“We need some towels that your mom won’t notice missing. Show me where they are,” Sandy said. “And a bag you can get rid of. Paper towels and cleaning supplies. You should go take a shower.” She checked the clock on her phone, already smeared with blood. “We don’t have much time.”
It wasn’t until Sandy was almost done cleaning all of it up that she saw Hannah’s little brother standing there behind her. She had no idea how long he’d been there or how much he’d seen.
“Sorry I made such a mess,” she said to him. Because she had to say something.
But he didn’t say a word. He just faded back into the darkness, then disappeared.
Sandy had raced out of Hannah’s house with all that death around her neck. She jumped on her bike and she rode like the fucking wind. What she hadn’t factored in was the rain. Or the way the duffel bag Hannah had given her—way too big for her back and heavier than she would have thought—would leave her so off-balance on the bike. It wasn’t like she could go slow either. Not if she was going to get through this. Because there were things Sandy had seen and done in her life, things that a girl like Hannah would never survive. Not this, though. Never anything like this.
But Sandy had learned a long time ago that you could put a box around the things that you didn’t want to become a part of you—seeing your mom naked on top of some drunk, the popular kid in your eighth-grade class telling everyone you had AIDS, holding your mom’s head over the toilet while she puked. You couldn’t get rid of those things completely, but they didn’t have to seep out, mix with the rest. They didn’t have to become a part of you.
So Sandy put her head down and rode as fast as she could. And she tried not to notice how her back seemed extra wet under the bag, she hoped not from the blood seeping through. Ten minutes, maybe fifteen, and she’d be there. And this would be something she’d be on her way to forgetting.
At least Sandy had known where to go. A place she knew from Jenna was dark and quiet and kept all its secrets. A place where no one could see a goddamn thing.
It was pouring by the time Sandy made that last turn toward the Essex Bridge, but her bike felt steady and her legs felt strong and she was almost there. It was almost over. And then she would make it like none of this had ever happened. She started pedaling even harder down that last hill, even though it was pouring rain, like maybe if she pedaled hard enough, she would take flight.
The animal came out of nowhere—a chipmunk, a squirrel, a possum. A shadow, maybe. It was too dark to know for sure. Too late to stop. Definitely too late to recover. Too late to stay on her bike. The rest happened in slow motion, the bike flying out in one direction, Sandy in the other. And the whole time her thinking only one thing: Hold on to the bag.
And she had, despite the burning pain in her knee and her arm. But the bag had gotten tangled beneath her as she fell and slid, her full weight crushed against it. And the baby inside. It wasn’t until Sandy stood up, covered in blood—hers and maybe the baby’s—that she knew: There are some things too horrible for even the strongest box to contain.
There had been one good thing about all that rain. It had made it easier to dig. Not a hole big enough for the bag or the towels. Just the baby. Because all Sandy had was her bare hands. Looking back on it now, the ground being so soft and loose, so easy to move, right up there near the edge of that creek, made it the last place she ever should have put a thing she wanted to stay buried.
Molly must have gotten up and come around the booth to sit next to Sandy while she was talking.
“It’s going to be okay,” she said, reaching forward to wrap her arms around Sandy. “I promise.”
It wasn’t until Molly was hugging her that Sandy realized she was shaking. Or how hard she was crying.
JENNA
JUNE 12, 1994
If I had a gun, I’d shoot myself. But I don’t have a gun. And I don’t have any pills. And I can’t stand the sight of blood.
Because all I keep seeing over and over again is Two-Six ripping off my underwear. And all I keep hearing is the Captain saying “Go ahead, you take it” after he lifted my skirt to show my ass to Two-Six like I was some kind of cow.

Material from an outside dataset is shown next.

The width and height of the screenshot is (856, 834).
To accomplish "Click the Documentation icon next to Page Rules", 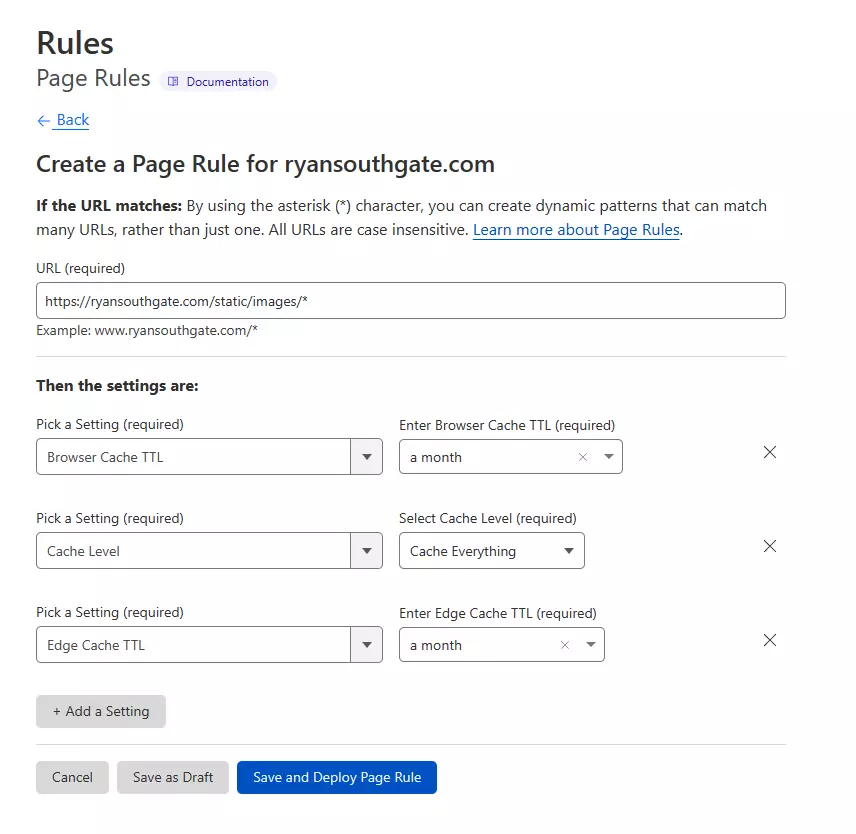I will [175, 81].
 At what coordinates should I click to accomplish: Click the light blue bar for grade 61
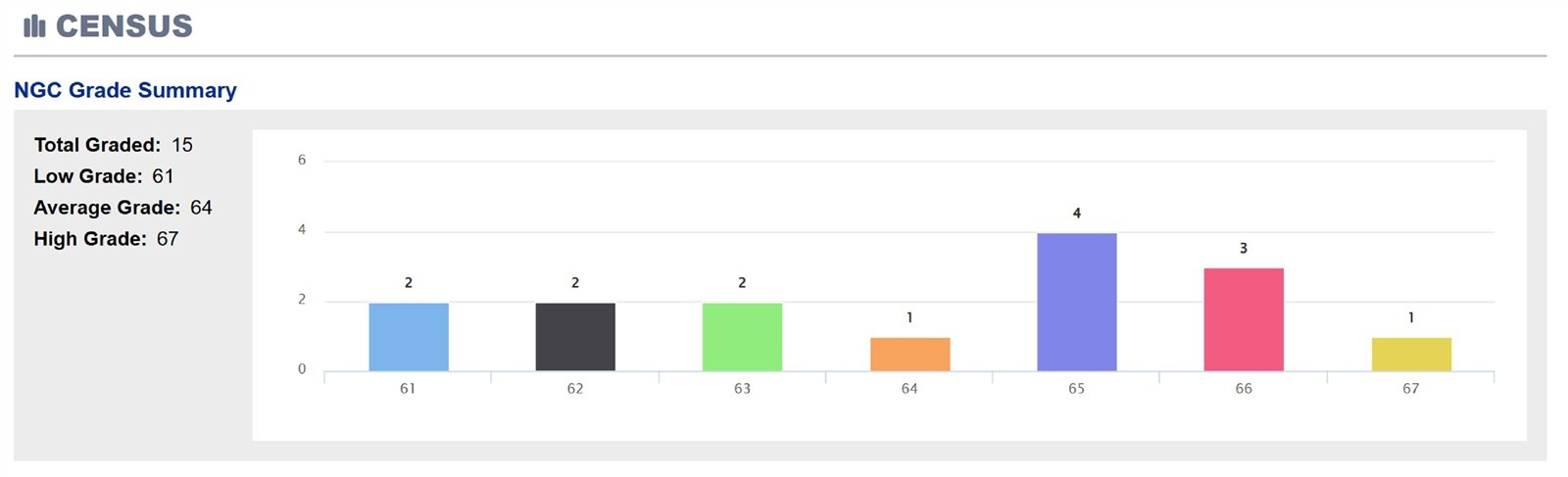409,337
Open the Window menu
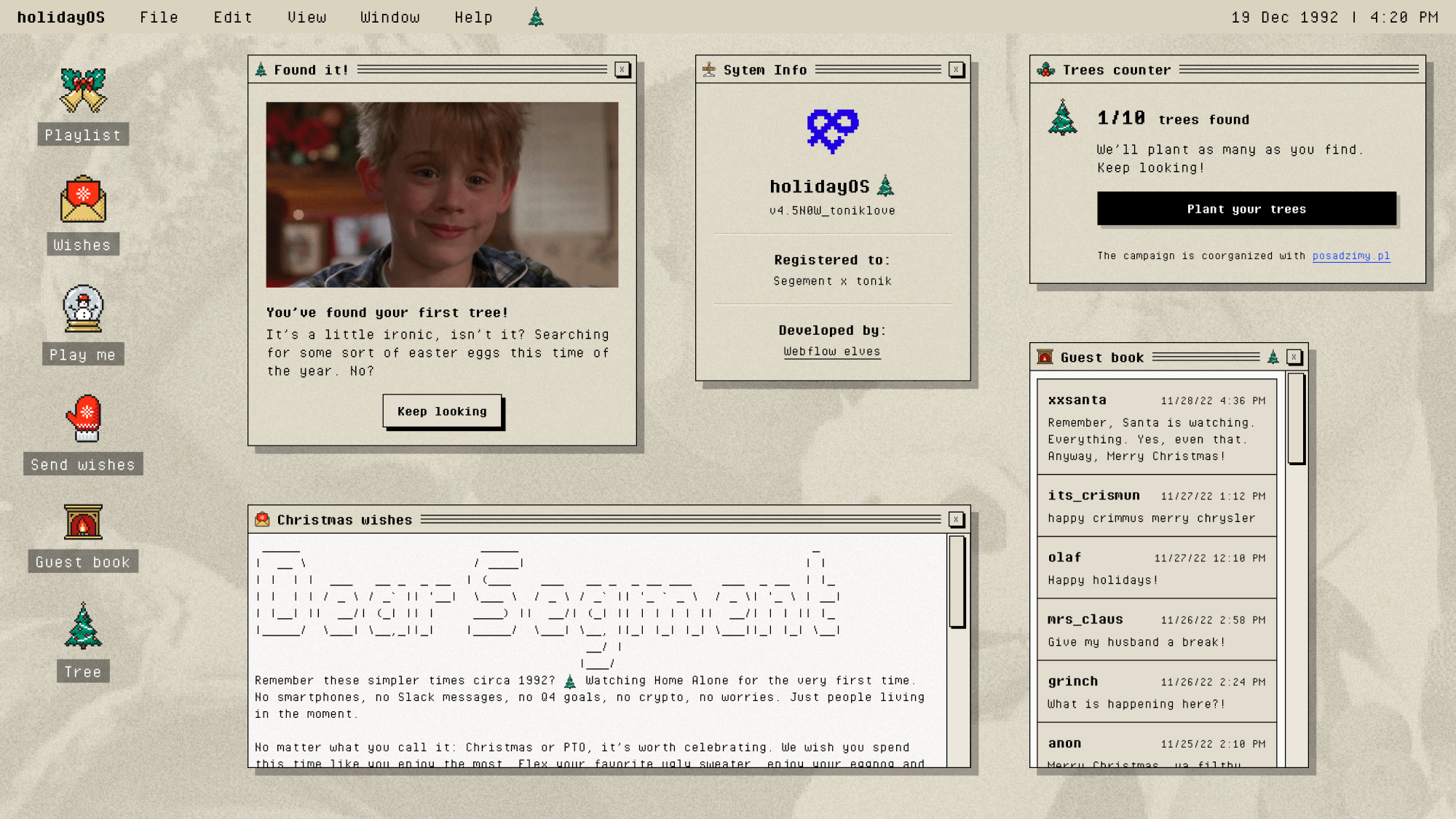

The Captain wasn’t holding me from behind yet. I guess he thought maybe I’d be okay with it. Maybe even into it. Two guys at once, out there in the woods.
He’d been hinting about me screwing Two-Six all night, said he was depressed and that he deserved a good time. And they were fucked up out of their minds. We were all so wasted.

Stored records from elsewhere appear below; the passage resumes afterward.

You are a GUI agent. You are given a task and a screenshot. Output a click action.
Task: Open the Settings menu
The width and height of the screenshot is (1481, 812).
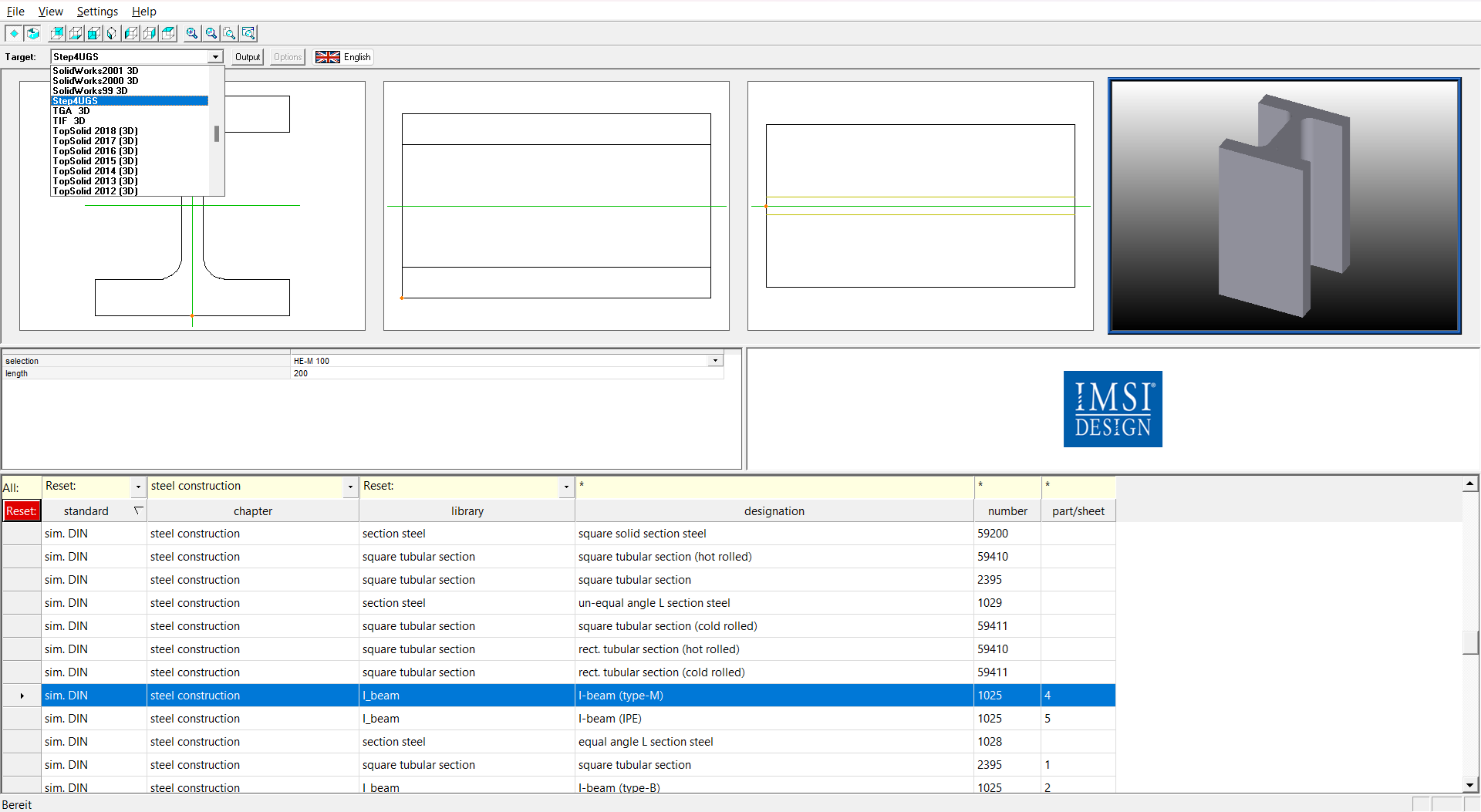coord(97,12)
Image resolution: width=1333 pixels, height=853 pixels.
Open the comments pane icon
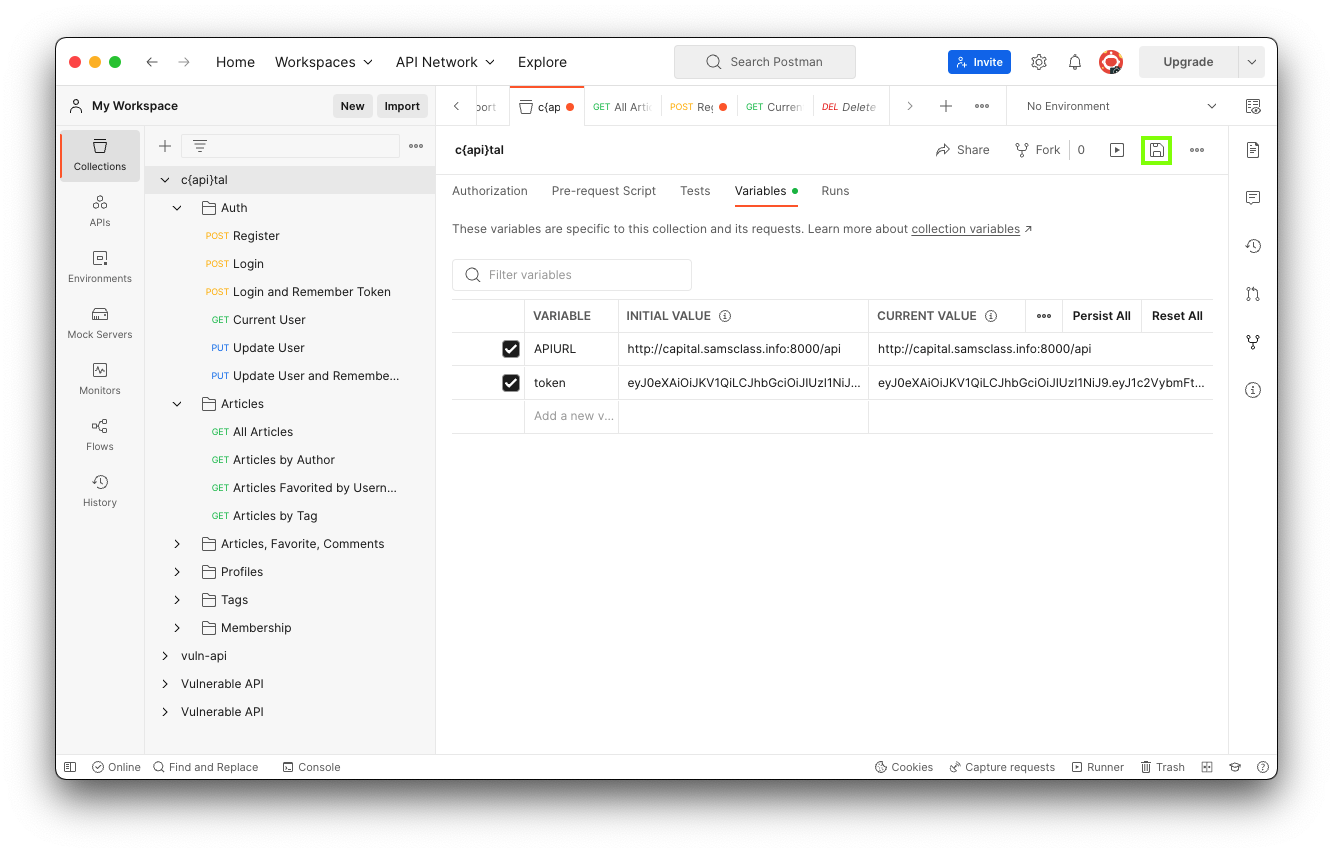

Then the Captain was like “No, I’m serious, I want you to let him do it.” And when I said, “Fuck no,” he said, “How many guys have you banged? What’s one more?”

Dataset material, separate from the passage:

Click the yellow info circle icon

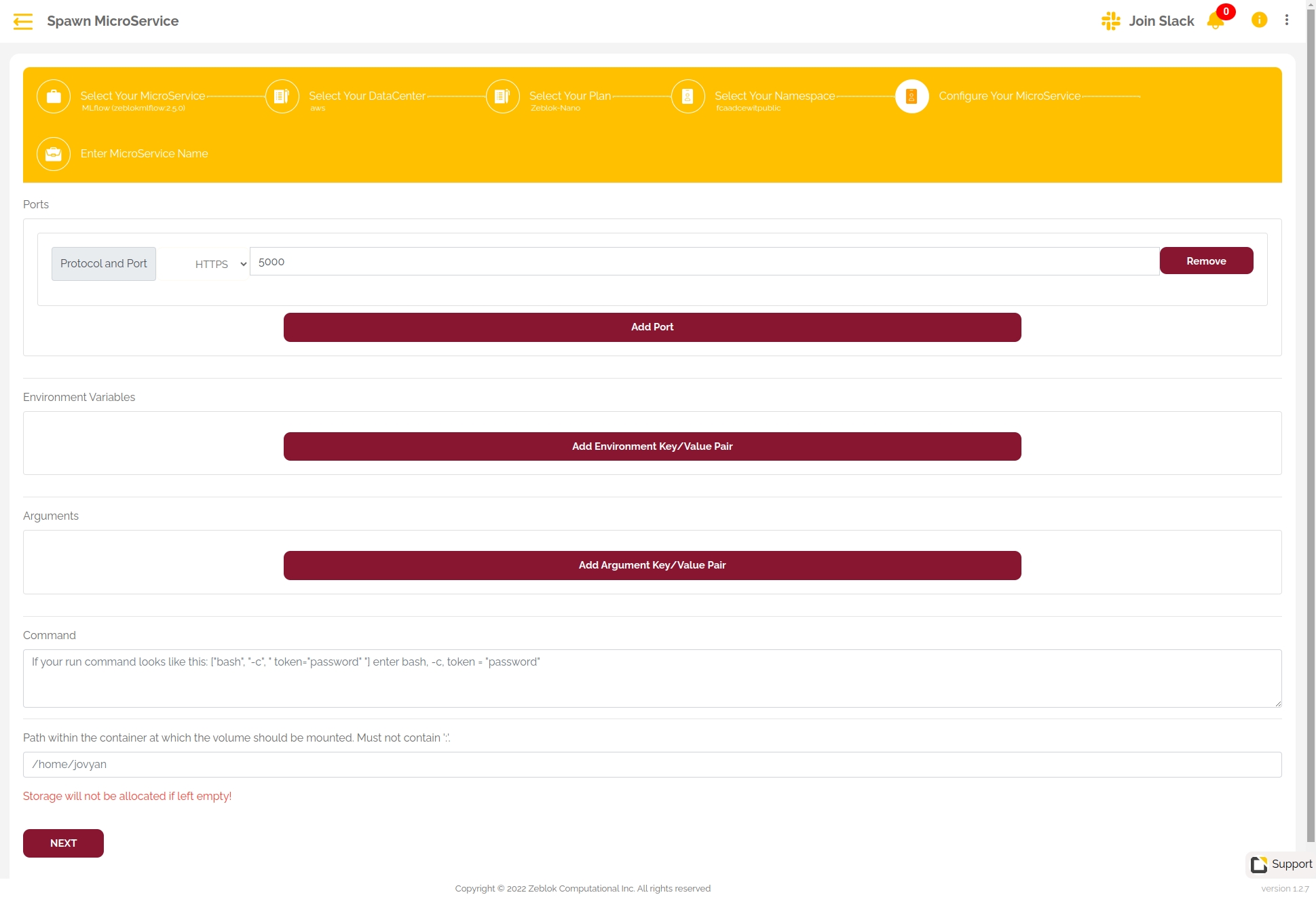[x=1259, y=20]
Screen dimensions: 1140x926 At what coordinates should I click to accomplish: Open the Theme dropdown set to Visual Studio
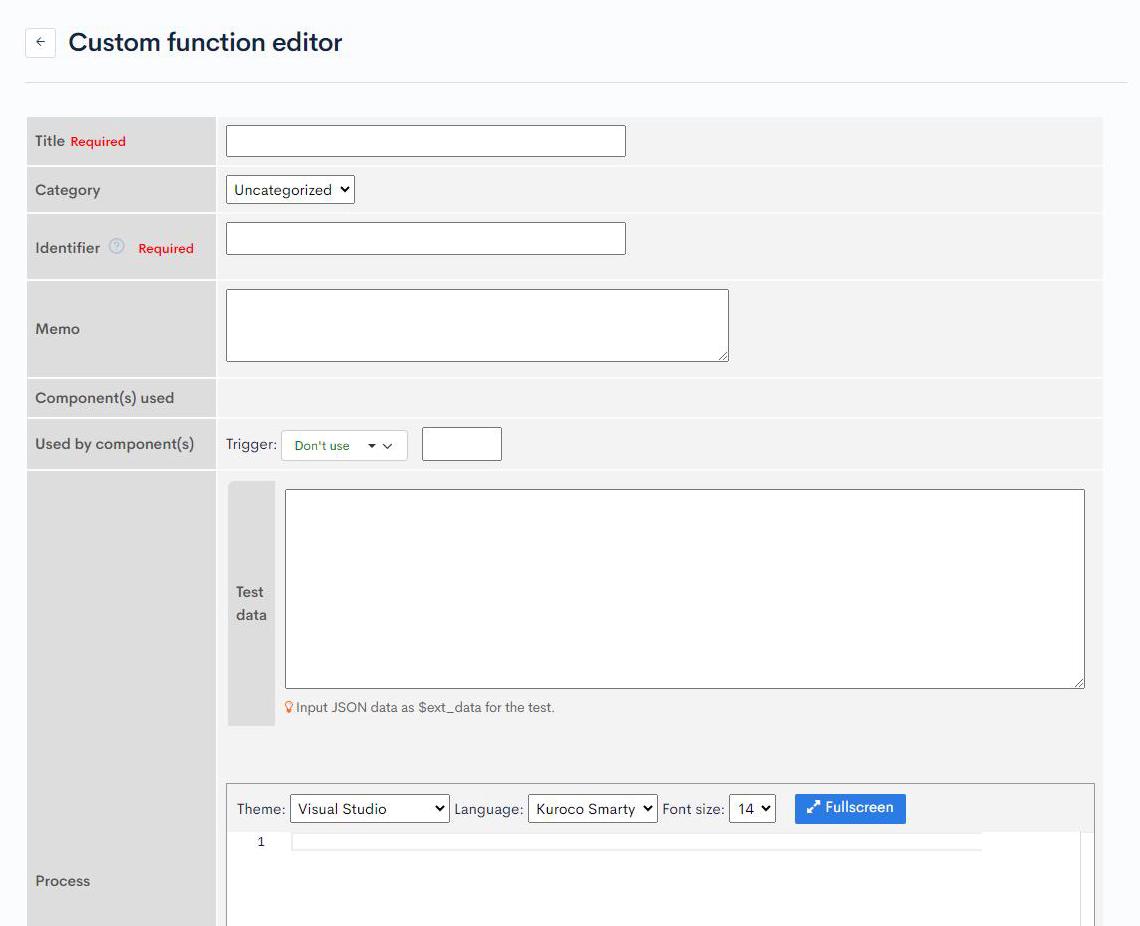coord(369,808)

And I thought about saying, One—YOU. You’re the only guy I ever banged. But I didn’t want to give him the satisfaction.
Instead, I slapped him. And maybe that was what did it. Because this thing happened to the Captain’s face. Like the lights went out. Like his insides died right in front of me.
Then he grabbed me from behind and lifted my dress all the way up so that even my tits were hanging out there so anybody could see. And I kept waiting for the Captain to come to his senses. And say: No, man, let her go. Especially when I started to scream and then started to cry. And you could still hear the noise even though the Captain had his hand smashed over my mouth.
But he didn’t say stop. No one did. No one said another word.
Molly
“Can I give you a ride somewhere?” I asked Sandy once we were outside Pat’s.